A while back, I wrote about my enjoyment of John Scalzi's novella The Dispatcher, which I caught in audiobook format during a vacation. It made me want to add another of his books to my reading stack, and when I got to researching his standalone tales, one leapt to the front as perfect for me was Redshirts.
Life on the starship Intrepid isn't what Ensign Andrew Dahl had hoped for. Yes, he's serving aboard the flagship of the Universal Union, and his job in the xenobiology lab will put him at the forefront of new alien life the ship encounters in its interstellar travels. The problem? An unusually high percentage of low-ranking crew members get killed whenever they're assigned to planetary missions. Indeed, Dahl is part of a large crop of new crew recently added to replenish the ship's waning complement. And he and his friends may be next to die.

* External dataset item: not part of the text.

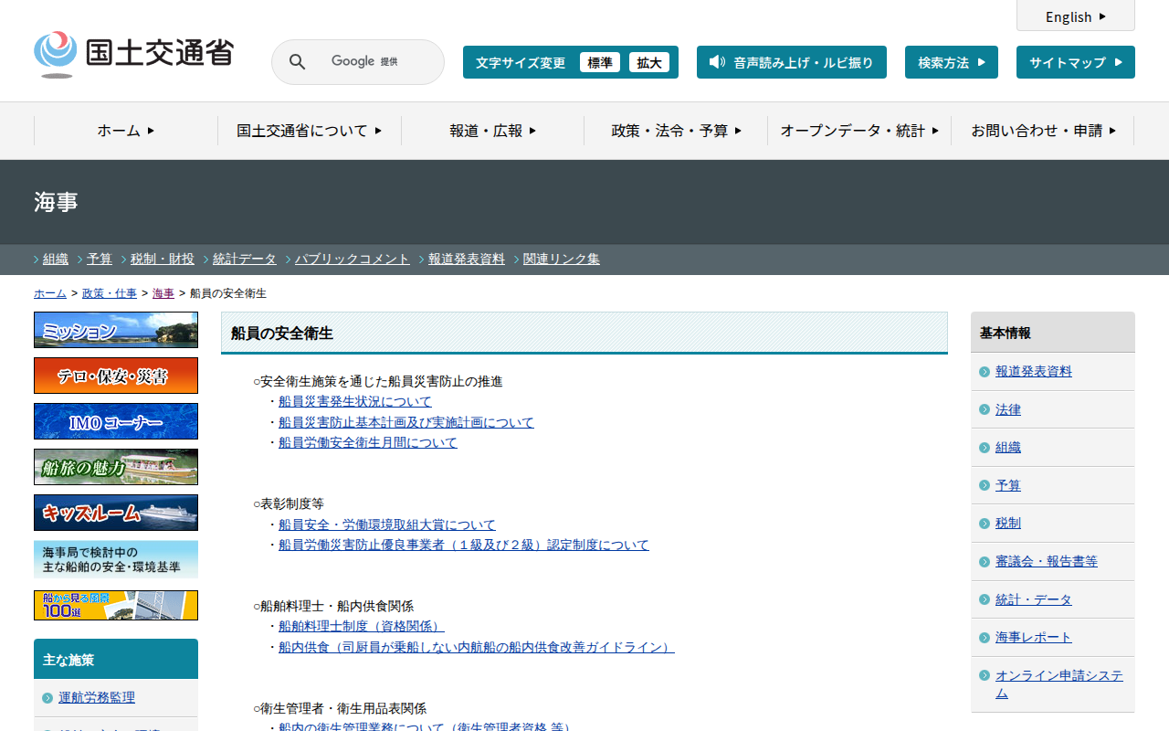Click the 船から見る風景100選 banner
Viewport: 1169px width, 731px height.
[x=116, y=605]
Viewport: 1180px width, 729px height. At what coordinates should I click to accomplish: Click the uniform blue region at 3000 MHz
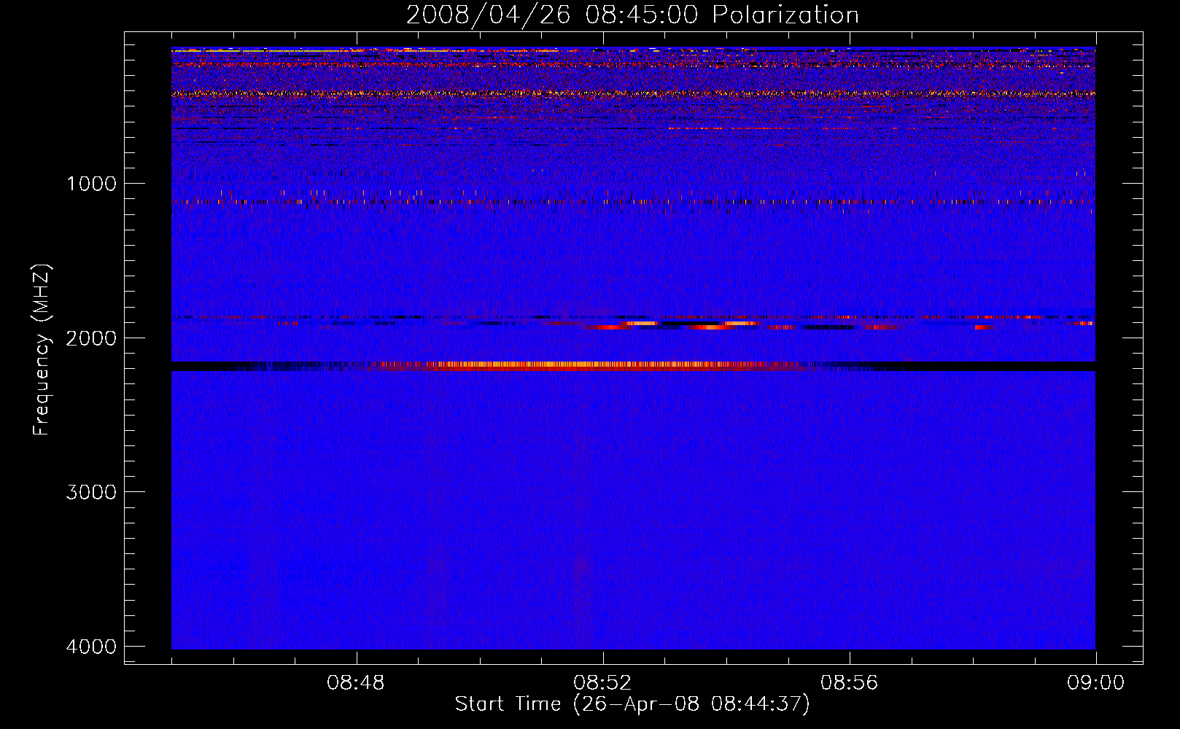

Yes, if you didn't get it from the title alone, this is a parody of Star Trek. A loving one, to be sure, and not exclusively a comedy. But it's a quite playful and quite fun story, full of wonderful meta jokes to make a Star Trek fan grin from ear to ear. I loved it from the prologue, and that feeling never really faded.
The story does take some twists and turns, though, forcing you to recalibrate your expectations along the way. Some readers might even be put off a bit by how downright weird it gets, though I for one think that John Scalzi is just making the most of Star Trek-inspired premise. Trek fans who can't take a joke might find it hard to read as well, I suppose, though I think anyone willing to pick up a fiction book called Redshirts is probably going to appreciate the humor. (I hear Wil Wheaton reads the audiobook version, so consider that a seal of approval.)
Redshirts was not actually the original published title of the book -- not the full one, anyway. It was called Redshirts: A Novel with Three Codas. As that title promises, you reach "The End" with still more than a quarter of the book to go. And it's actually these three codas that turn this lightweight lark into a more dramatic tale with emotional heft. It's where Scalzi demonstrates he's not here just to crack jokes and point out the soup stains on Star Trek's figurative tie. And it adds a lot to the experience.
I really enjoyed the book, and give it an A-. The Hugo Awards agreed with me, giving it the Best Novel honor in 2013. To this reader, Redshirts showed some range after The Dispatcher, and made me want to seek out still more of John Scalzi's work in the future.